San Diego, CA – Marine Sgt. Gary Stein is facing discharge for his action in posting negative comments about President Obama on his “Armed Forces Tea Party” Facebook page. The case has renewed debate about the rights of military personnel when it comes to free speech.
A military review board recommended this past Thursday that Stein be discharged for using his site to call Obama “the domestic enemy”. The Marine’s page also displayed a “Jackass” movie poster with Obama’s face and comments he posted in which he said he would not follow some orders from Obama.
Service members are banned from engaging in political speech or activities while representing the military. At issue is whether Sgt. Stein was speaking as a citizen or as an official representative of the US military. His attorneys argue he was acting as a private citizen when posting on the Facebook page, and say the Marine Corps is violating his First Amendment rights by prosecuting him for his comments.
Representative Rep. Duncan Hunter (R-Calif.), a Marine reservist, sent a letter to the Marines Tuesday urging them to drop the case against Stein. “If there is anything good to come out of this, it’s the fact that the Marines realize the guidelines need to be updated,” Hunter spokesman Joe Kasper said in an e-mail. “It’s just too bad it took all of this to get there.”
Lawrence Korb, a Navy veteran and former assistant secretary of Defense said service members complaining about the government is nothing new. “We’re in a new world, and the military has to adapt to it,” Korb said. “Previously if you said something like that, people would just tell you to shut up.” As employees in the private sector are learning, social networks like Twitter and Facebook have changed the scene as grumblings are often broadcast and rebroadcast for the world to see.
Korb said new military recruits must understand that members of the military give up some rights, including free speech, in the service of their country. “As part of the people coming into the service, we have to make it clear that this social media is out there and therefore you have to be held accountable —it’s just as if you wrote an op-ed,” Korb said. “They need to explain to these people, now that you’re in the military, you can’t use social networks the way you used to.”
The case has created an odd alliance between the American Civil Liberties Union and the conservative U.S. Justice Foundation with both taking up Stein’s case. Stein filed a lawsuit in federal court this week to try and stop his discharge proceedings. A federal judge ruled the hearing could proceed.
Stein wrote on his Facebook page Friday: “On to the next fight.”
The review board recommended that Stein receive an “other than honorable” discharge, which would include a loss of benefits and reduction in rank.

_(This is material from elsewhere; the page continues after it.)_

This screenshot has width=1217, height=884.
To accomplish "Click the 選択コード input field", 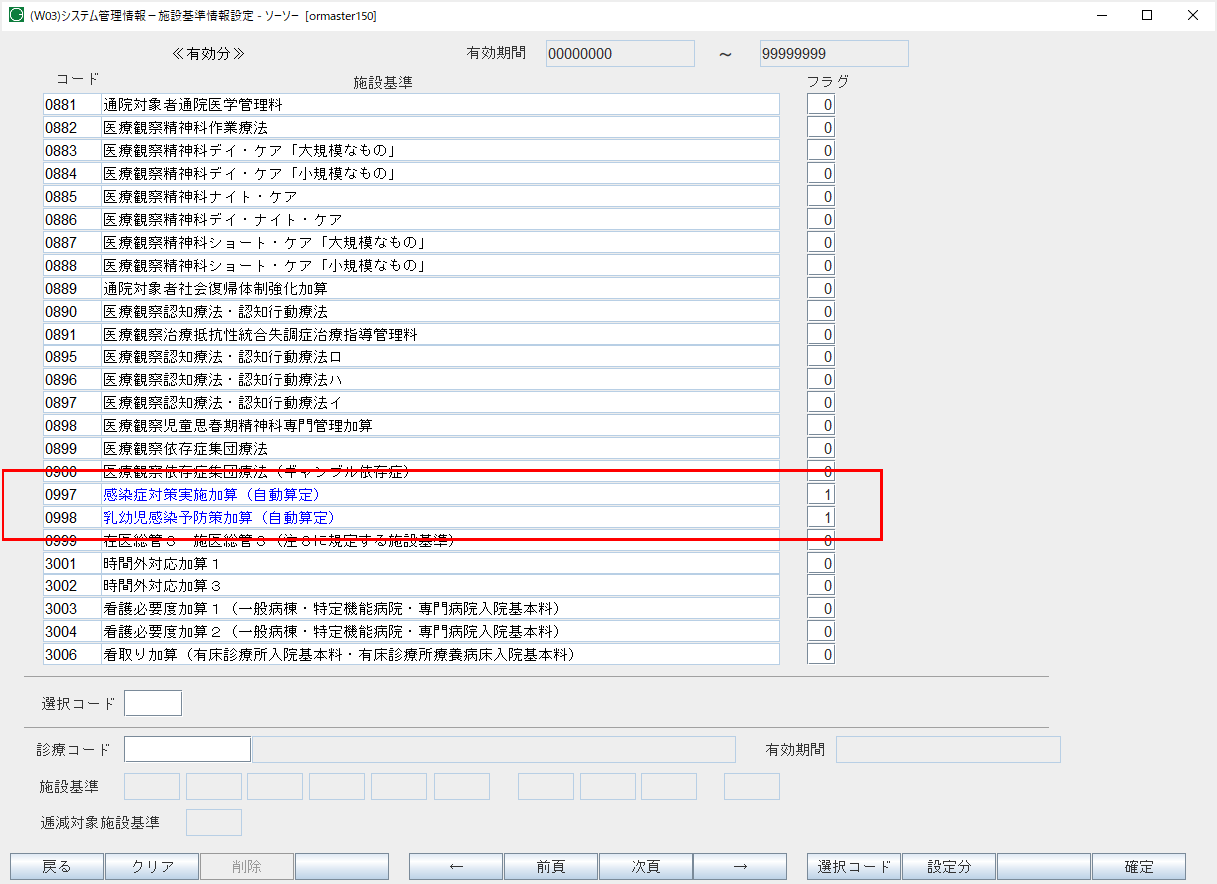I will (152, 703).
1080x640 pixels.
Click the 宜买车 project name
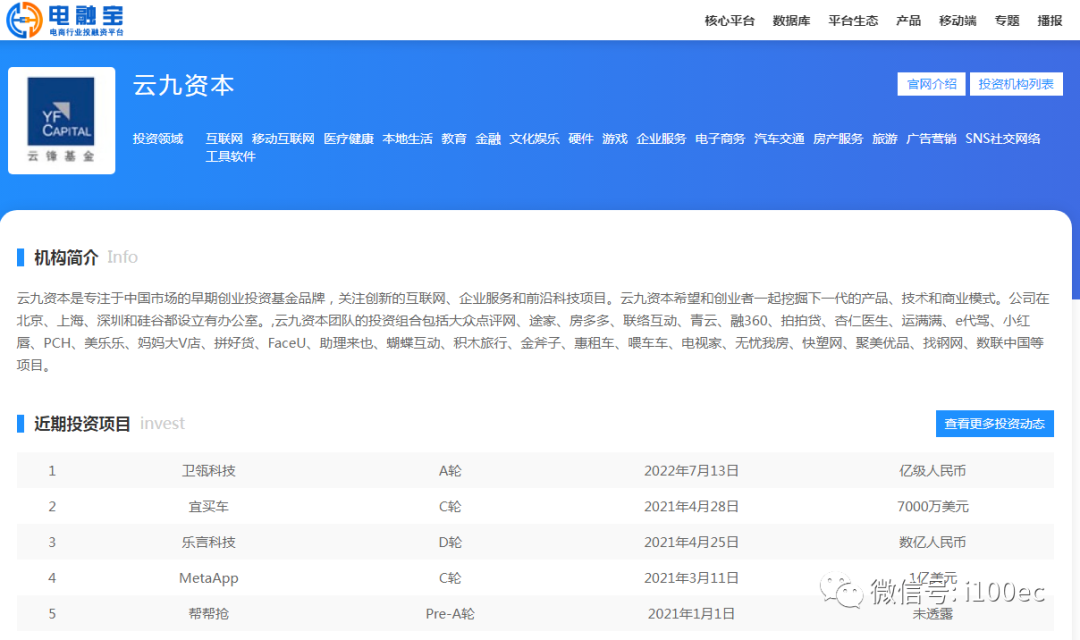coord(209,507)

The commanding general at Marine Corps Recruit Depot San Diego, where Stein is based, will make the final decision.
At his hearing Thursday, military prosecutors said Stein called Obama a “domestic enemy” and said he would not follow orders from the president. Stein’s defense is that he clarified he was speaking of not following unlawful orders. An oft misunderstood feature of military code is what personnel swear to. They do not swear to obey all orders but rather “lawful” orders.
The main issue in the case is whether Stein was acting as a representative of the Marines on his Facebook page, or as a private citizen. After his page was first flagged by superiors in 2010, Stein added a disclaimer stating; “We do not represent, and are in no way affiliated with the military, or United States Armed Forces.”
Representative Hunter, who wrote that Stein should not be discharged for an opinion shared by the majority of Marines, said that Stein was acting as a private citizen “in a forum that encourages civil interaction between family, friends and acquaintances. He did not appear to be representing the Marines Corps,” Hunter said in his letter to the Marines, “or creating the illusion that he was speaking in some official capacity.”